Brief course timeline
Week 1 (15 hours + an open teaser session)
Day 1
- Introduction to CLARIN’s language data tools and resources
- Introduction to the ParlaMint corpora and related projects
- “Adopting” a ParlaMint corpus (corpora) and planning project work Daily reflection
Day 2
- Studying parliamentary discourse via corpora.
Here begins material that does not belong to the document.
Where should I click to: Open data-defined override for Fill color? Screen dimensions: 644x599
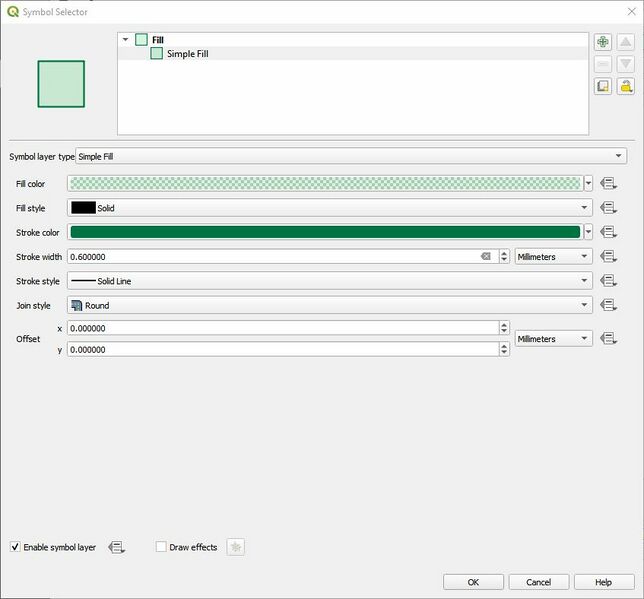pyautogui.click(x=608, y=184)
How verbatim are transcripts?
- Assessing the ParlaMint datasets via user-friendly tools
- Daily reflection
Day 3
- ParlaMint provenance information, structural markup, linguistic annotation and metadata
- Delimiting searches and contextualising results
- Daily reflection
Day 4
- An overview of corpus linguistic techniques for studying parliamentary discourse Extracting and interpreting frequency
- Daily reflection
Day 5
- Combining distant and close reading for studying parliamentary discourse
- Concordance analysis
- Daily reflection
Week 2 (15 hours + an open teaser session)
Day 1
- Understanding statistics in ParlaMint
- Collocation analysis
- Daily reflection
Day 2
- Creating and comparing subcorpora
- Keyword analysis
- Daily reflection
Day 3
- Examining sentiment across parliamentary parties over time
- Using different techniques at different stages of analysis (1)
- Daily reflection
Day 4
- Examining the gendered dimension of topic distribution across European parliaments
- Using different techniques at different stages of analysis (2)
- Daily reflection
Day 5
- Individual project presentations
- Critical appreciation of peer projects
- Course feedback
Acknowledgement
The creation of this course was supported by Horizon Europe via the OSCARS Open Science cascading grant project Comparing agenda settings across parliaments via the ParlaMint dataset (ParlaCAP) (2025 – 2026), and the Slovenian Research Agency via the research programme P6-0436 Digital Humanities: resources, tools and methods (2022-2027) and the research project J6-60112 Parliament in the Age of Europeanisation: the Czech Republic and Slovenia (ParlAgE) (2025-2028).